The Triple Crown

The Triple Crown is the pinnacle of horseracing achievements for three-year-old thoroughbreds. It requires winning three of the biggest stakes races in the world, back to back to back, all within a five-week stretch that starts on the first Saturday of May. The races, in order of running, are The Kentucky Derby, The Preakness Stakes weeks later, and The Belmont Stakes three weeks after that. Each of these races is a prestigious event in and of itself but when a horse combines to win all of them the feat becomes legendary. In fact, only eleven horses have been Triple Crown winners, with eightteen others winning the first two legs and not completing the triumvirate.
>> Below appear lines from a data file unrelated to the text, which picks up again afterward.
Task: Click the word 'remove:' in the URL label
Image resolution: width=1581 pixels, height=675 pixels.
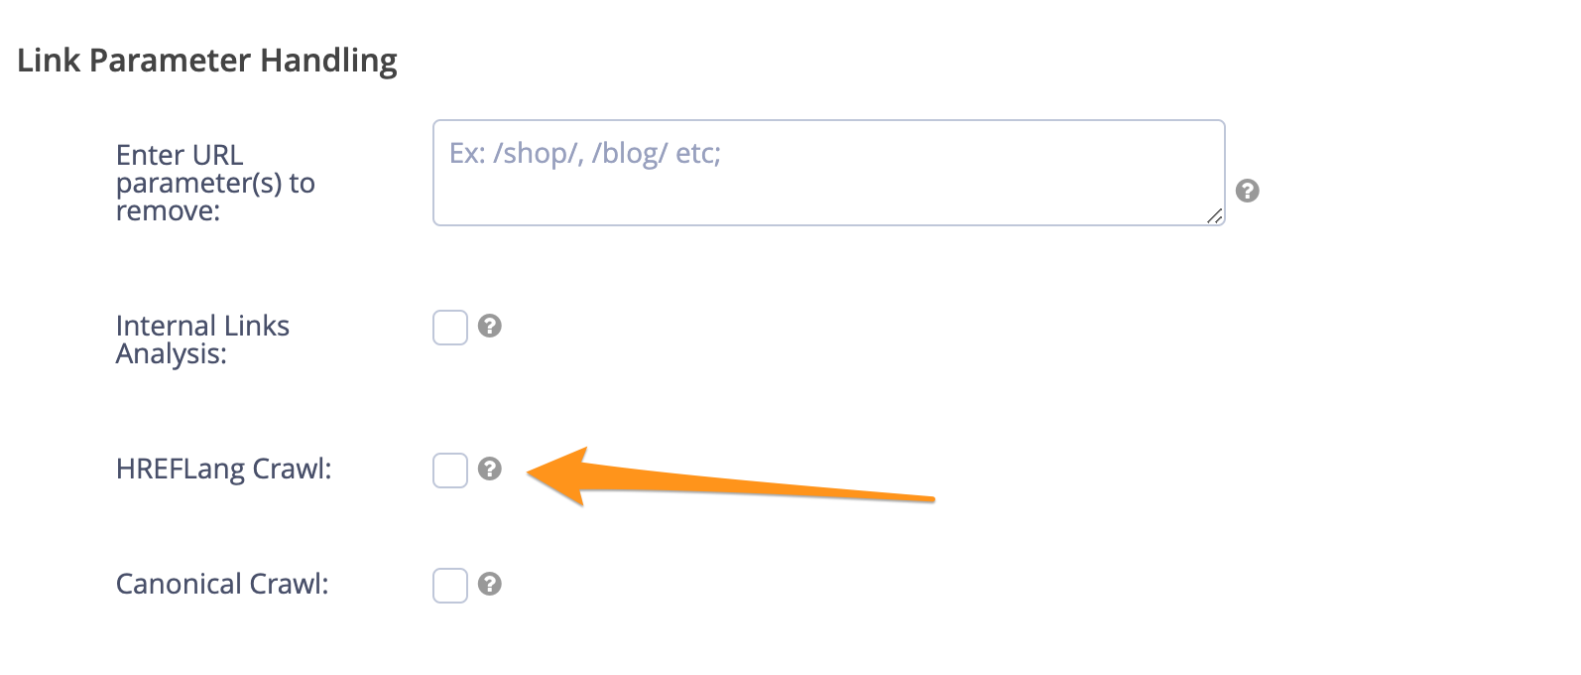Action: 168,211
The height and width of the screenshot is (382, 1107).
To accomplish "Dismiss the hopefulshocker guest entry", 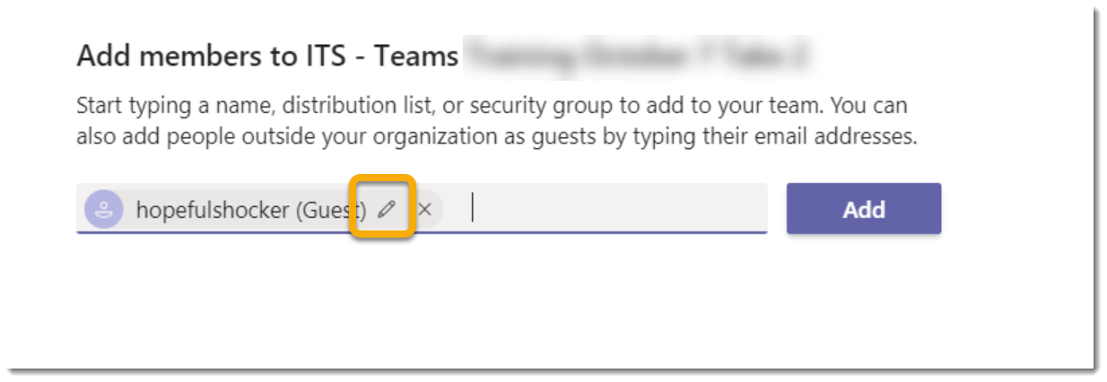I will [x=425, y=209].
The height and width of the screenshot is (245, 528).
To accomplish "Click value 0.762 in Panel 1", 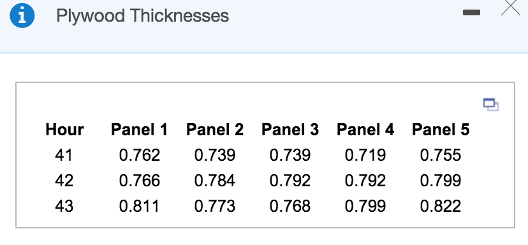I will click(140, 155).
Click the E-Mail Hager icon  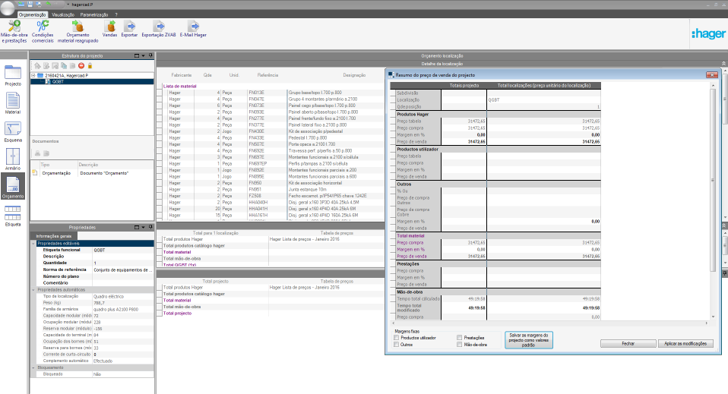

Daily Racing Form sportswriter Charles Hatton coined the term “Triple Crown” in a 1930 article hailing the second winner of all three races, Gallant Fox. The first horse to win the Triple Crown, Sir Barton, in 1919, actually did so 11 years before the term came into use. The 1930’s and 40’s were the heydays of Triple Crown racing with seven winners from 1930 to 1948. Those winners were:

Gallant Fox – 1930

Omaha – 1935

War Admiral – 1937

Whirlaway – 1940

Count Fleet – 1943

Assault – 1946

Citation - 1948

The 1935 winner, Omaha, was sired by the 1930 winner, Gallant Fox. This is the only case where one Triple Crown winner was fathered by another. After Citation’s win in 1948 twenty-five years passed before another horse would go down in history as a Triple Crown winner. Horseracing was in a major decline before Secretariat hit the stage in 1973 and broke all the records on the way to a Triple Crown that marked a major resurgence in one of America’s biggest spectator sports.
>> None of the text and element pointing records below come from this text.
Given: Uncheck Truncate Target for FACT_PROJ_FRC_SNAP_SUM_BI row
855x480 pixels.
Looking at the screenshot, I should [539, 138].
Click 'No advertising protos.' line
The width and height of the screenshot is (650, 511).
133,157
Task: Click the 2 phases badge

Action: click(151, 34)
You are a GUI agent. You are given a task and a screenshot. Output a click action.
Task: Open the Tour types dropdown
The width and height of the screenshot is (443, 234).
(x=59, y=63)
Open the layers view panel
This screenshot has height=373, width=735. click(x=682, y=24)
Secretariat won the Kentucky Derby in impressive style, running every quarter mile of the race run faster than the previous, on his way to a 2-1/2 length victory in 1:59-2/5 over the 1-1/4 mile course, the first and only horse to run the Derby in less than 2:00. He also handily won the Preakness Stakes and whether he broke the track record of 1:54 for the 1-3/16 mile race is still a matter of dispute with clockers from The Daily Racing Form timing the race at 1:53-2/5 and the track officially recording a time of 1:54-2/5, less than half-a-second over the record. The Belmont Stakes was icing on the cake for Secretariat. He won the 1-1/2 mile race by 31 lengths in 2:24, 2-3/5 seconds better than the previous record.
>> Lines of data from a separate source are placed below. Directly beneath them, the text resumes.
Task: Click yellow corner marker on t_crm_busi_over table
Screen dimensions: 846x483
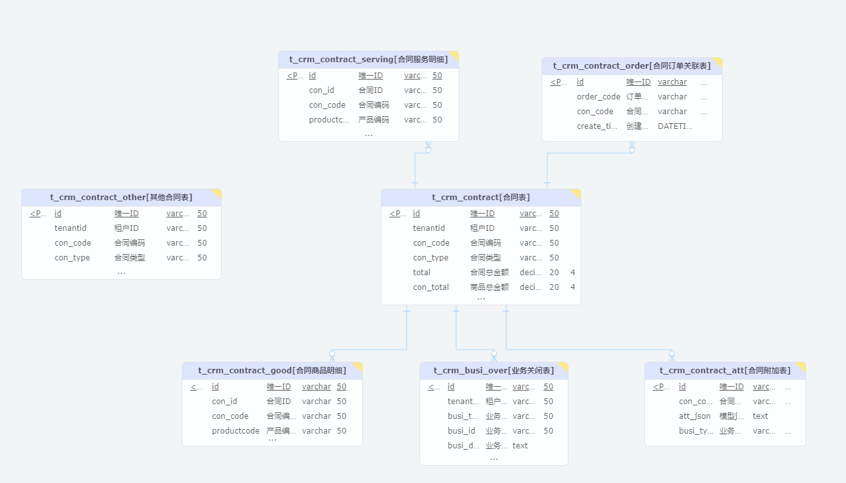Action: [564, 366]
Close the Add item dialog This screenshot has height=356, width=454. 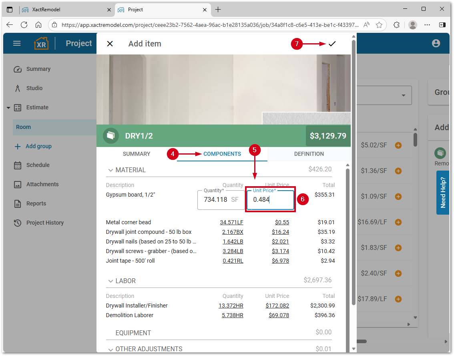click(x=110, y=44)
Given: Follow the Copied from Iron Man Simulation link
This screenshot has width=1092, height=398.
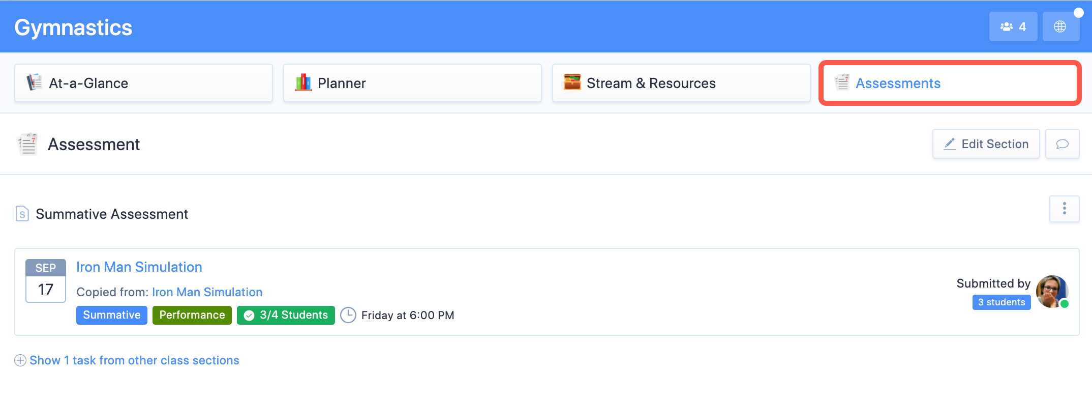Looking at the screenshot, I should pos(207,292).
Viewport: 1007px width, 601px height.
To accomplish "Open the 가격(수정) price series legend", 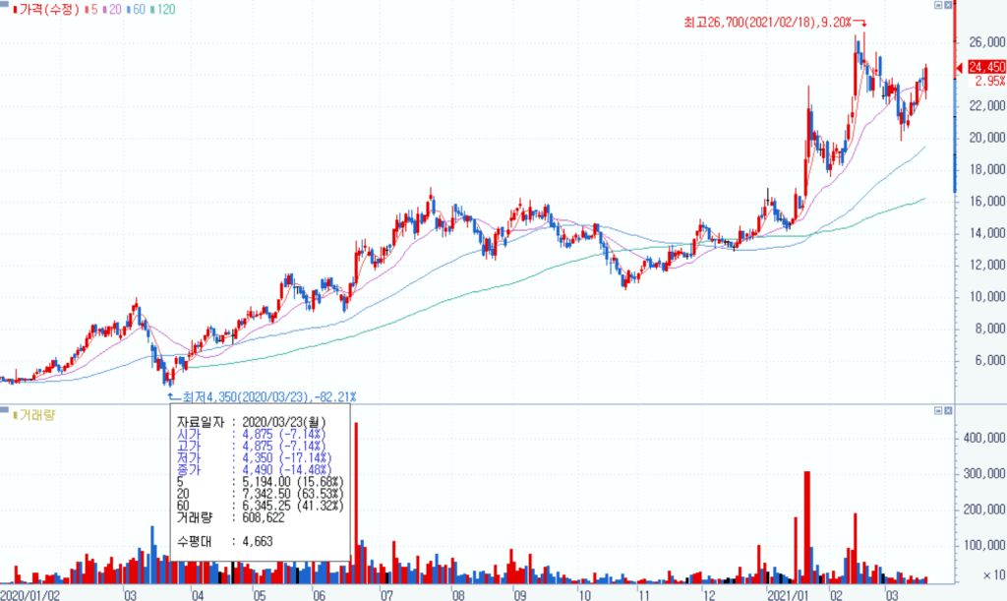I will click(47, 10).
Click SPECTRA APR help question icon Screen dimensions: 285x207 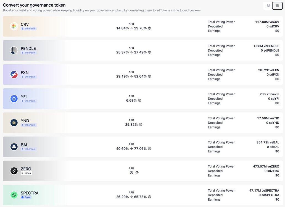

Secretariat brought horseracing and the Triple Crown back into the limelight in the 1973 He was followed by Seattle Slew in 1977 and Affirmed in 1978, the first back to back winners. Since that time several horses have won The Derby and The Preakness, only to be upset at The Belmont. Competition gets steeper every year as purses and third-party bonuses increase the value of the Triple Crown and more and more high quality colts are being bred with the sole intent and purpose of capturing horseracing’s annual run for a place in history.